How do I post unicode characters using httplib?
Asked Answered
T

1

8

I try to post unicode data with the httplib.request function:

s = u"עברית"
data = """
<spellrequest textalreadyclipped="0" ignoredups="1" ignoredigits="1" ignoreallcaps="0">
<text>%s</text>
</spellrequest>
""" % s

con = httplib.HTTPSConnection("www.google.com")
con.request("POST", "/tbproxy/spell?lang=he", data)
response = con.getresponse().read()

However this is my error:

Traceback (most recent call last):
  File "C:\Scripts\iQuality\test.py", line 47, in <module>
    print spellFix(u"╫á╫נ╫¿╫ץ╫ר╫ץ")
  File "C:\Scripts\iQuality\test.py", line 26, in spellFix
    con.request("POST", "/tbproxy/spell?lang=%s" % lang, data)
  File "C:\Python27\lib\httplib.py", line 955, in request
    self._send_request(method, url, body, headers)
  File "C:\Python27\lib\httplib.py", line 989, in _send_request
    self.endheaders(body)
  File "C:\Python27\lib\httplib.py", line 951, in endheaders
    self._send_output(message_body)
  File "C:\Python27\lib\httplib.py", line 815, in _send_output
    self.send(message_body)
  File "C:\Python27\lib\httplib.py", line 787, in send
    self.sock.sendall(data)
  File "C:\Python27\lib\ssl.py", line 220, in sendall
    v = self.send(data[count:])
  File "C:\Python27\lib\ssl.py", line 189, in send
    v = self._sslobj.write(data)
UnicodeEncodeError: 'ascii' codec can't encode characters in position 97-102: or
dinal not in range(128)

Where am I wrong?

Trigeminal answered 14/4, 2012 at 0:28 Comment(0)
L
9

http is not defined in terms of a particular character encoding, and instead uses octets. You need to convert your data to an encoding, and then you need to tell the server which encoding you have used. Lets use utf8, since it's usually the best choice:

This data looks a bit like XML, but you are skipping the xml tag. Some services may accept that, but you shouldn't anyways. In fact, the encoding actually belongs there; so make sure you include it.

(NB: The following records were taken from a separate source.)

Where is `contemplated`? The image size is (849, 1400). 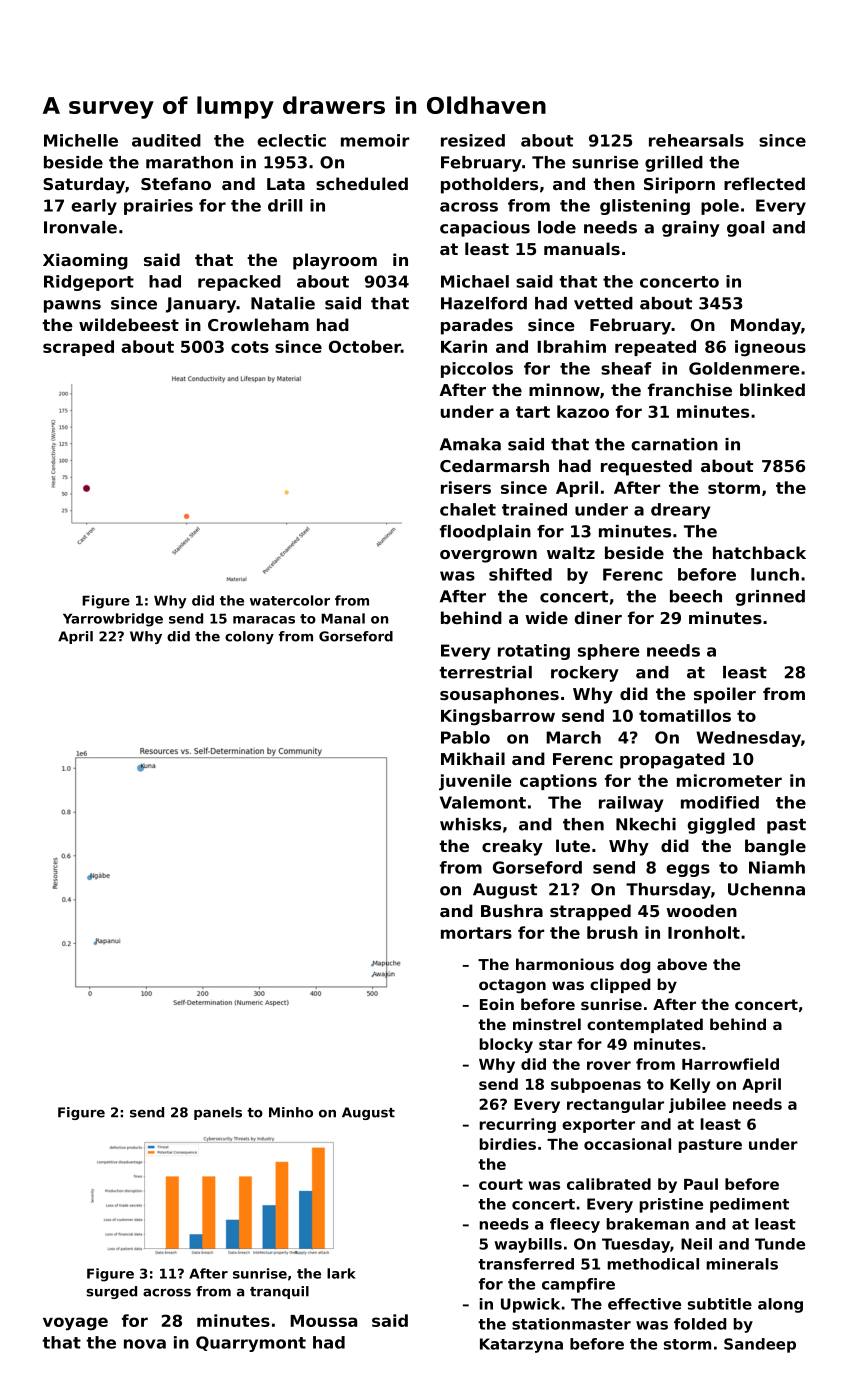
contemplated is located at coordinates (645, 1025).
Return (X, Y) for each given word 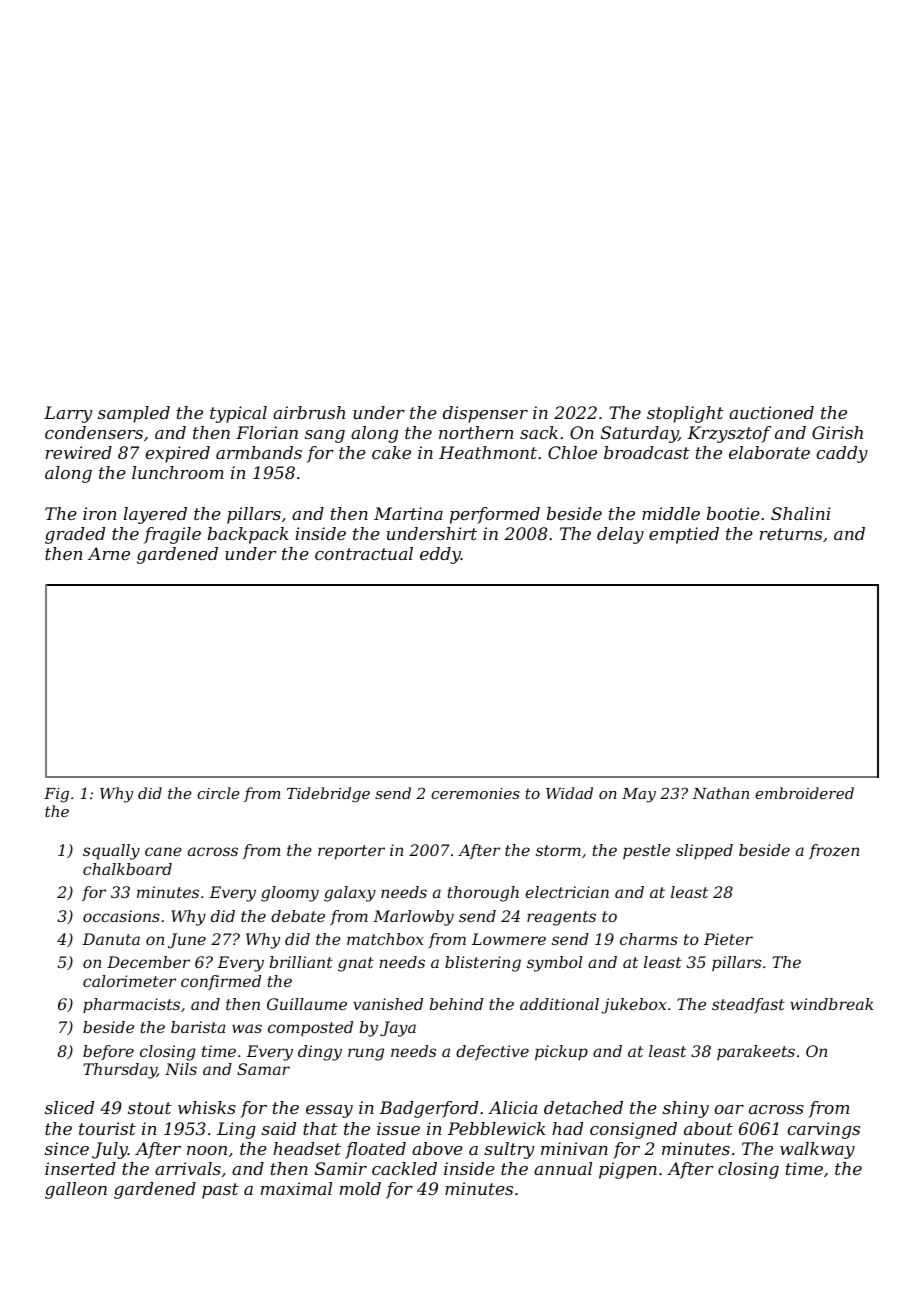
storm (558, 850)
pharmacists (131, 1005)
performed (495, 515)
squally (111, 852)
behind (456, 1004)
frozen (834, 851)
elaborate (769, 452)
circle (218, 793)
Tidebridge (328, 795)
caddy (842, 454)
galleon (76, 1190)
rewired (79, 452)
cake (391, 452)
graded (75, 535)
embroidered (804, 793)
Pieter (728, 939)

The heading looks like <?xml version="1.0" encoding="encoding"?>.

s = u"עברית"
data_unicode = u"""<?xml version="1.0" encoding="UTF-8"?>
<spellrequest textalreadyclipped="0" ignoredups="1" ignoredigits="1" ignoreallcaps="0">
<text>%s</text>
</spellrequest>
""" % s

data_octets = data_unicode.encode('utf-8')

As a matter of courtesy, you should also tell the server itself the format and encoding, with the content-type header:

con = httplib.HTTPSConnection("www.google.com")
con.request("POST",
            "/tbproxy/spell?lang=he", 
            data_octets, {'content-type': 'text/xml; charset=utf-8'})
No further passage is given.